Spesso, soprattutto i principianti, hanno paura di mettere soldi nel piatto se esiste una mano che può batterli. Ma se è improbabile che l’altro ce l’abbia, oppure se ci sono anche molte mani peggiori che fanno la stessa mossa, allora è la scelta giusta. 

Non fare mai l’errore di pensare che un avversario possa avere qualsiasi cosa, né che possa avere una sola mano. Tieniti aperte diverse opzioni, ma che abbiano un senso.

 

La posizione nel poker 

Un concetto semplicissimo ma essenziale nel poker è quello di posizione. 

In breve, l’ultimo giocatore a parlare gode del vantaggio di avere più informazioni rispetto agli altri avversari, perché ha già avuto modo di vedere come questi si comportano. 

È un vantaggio molto più grande di quanto possa sembrare all’inizio, tanto che tutti i giocatori vincono la maggior parte dei soldi dal bottone, l’ultima posizione a parlare post-flop, e sempre meno man mano che si avvicinano ai blinds. 

Quindi, dalle ultime posizioni sarà lecito giocare con un numero di mani più elevato (ricordate quel 20-25%? Dal bottone può arrivare anche a 40%) mentre da primi a parlare sarà meglio stringere la corda.

 

Non tiltare, comprendi la varianza

La casualità intrinseca nel gioco non si può annullare, e ogni tanto perderemo.
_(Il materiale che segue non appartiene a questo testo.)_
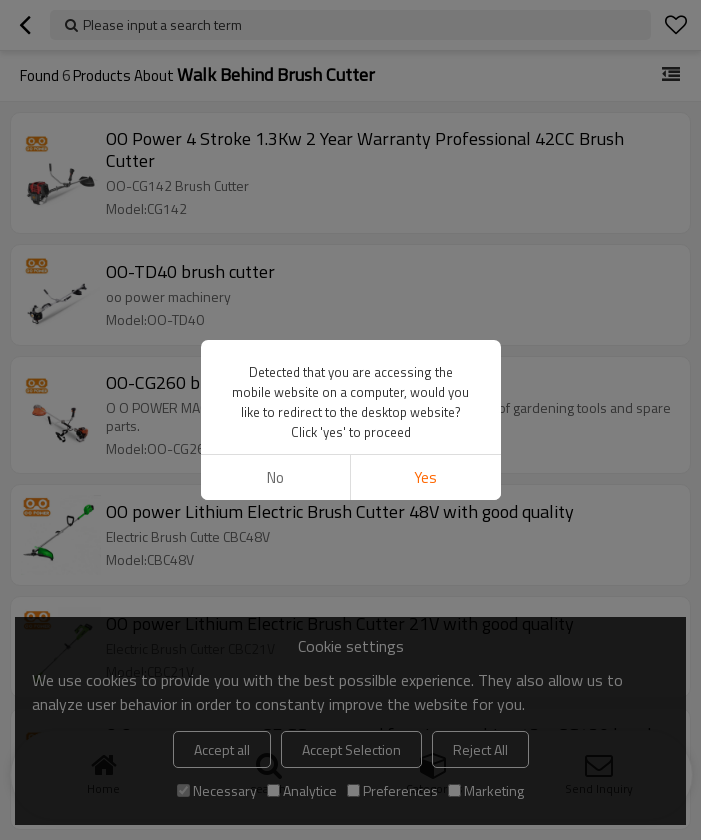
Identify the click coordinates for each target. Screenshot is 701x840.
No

Anche mani che avremmo dovuto vincere, anche più mani consecutive, anche per molto tempo. 

Questo può alterare le nostre emozioni e portarci a giocare in modi peggiori (tilt), per esempio cercando disperatamente di recuperare le perdite, o viceversa giocando in modo troppo cauto perché temiamo di perdere ancora. 

Bisognerà lavorare sempre sulla gestione delle emozioni e sul distacco dal denaro. Lo continuano a fare anche grandi campioni affermati.

È bene familiarizzare con il concetto di varianza e interiorizzarlo il più possibile. In poche parole, avere delle serie di vittorie e di sconfitte è normale e fa parte del gioco. Nel lungo termine, chi gioca bene affronterà tanti alti e bassi ma ne uscirà vincente. 

Questo, però, solo se non si abbatte nei momenti di “down”, che rischiano di farlo giocare peggio e vincere di meno.

 

Continua a studiare!

“Non si finisce mai di imparare” è un detto che mai fu più vero nel poker. 

Dalla strategia di base ai calcoli più avanzati, dal mindset alla revisione delle mani giocate, il poker sarà sempre una lunga camminata dove avremo sempre un modo di migliorare ancora un po’. 

E questo è fondamentale per essere giocatori vincenti: restare aggiornati, continuare a studiare ed esplorare modi per essere più bravi del giorno precedente.

Esistono coach qualificati per questo, software di studio, libri-video-articoli di strategia online, e il confronto con altri giocatori è uno degli aspetti più importanti. 

Assicurati di dedicare molto tempo allo studio. Addirittura, consigliano alcuni, i principianti dovrebbero passare più tempo a studiare che a giocare. Poi migliorando si può spostare questo equilibrio man mano verso il gioco. Ma non dimenticare mai di migliorare!  

Speriamo che questo articolo ti abbia dato le basi per iniziare il tuo percorso nel modo migliore. Buon gioco!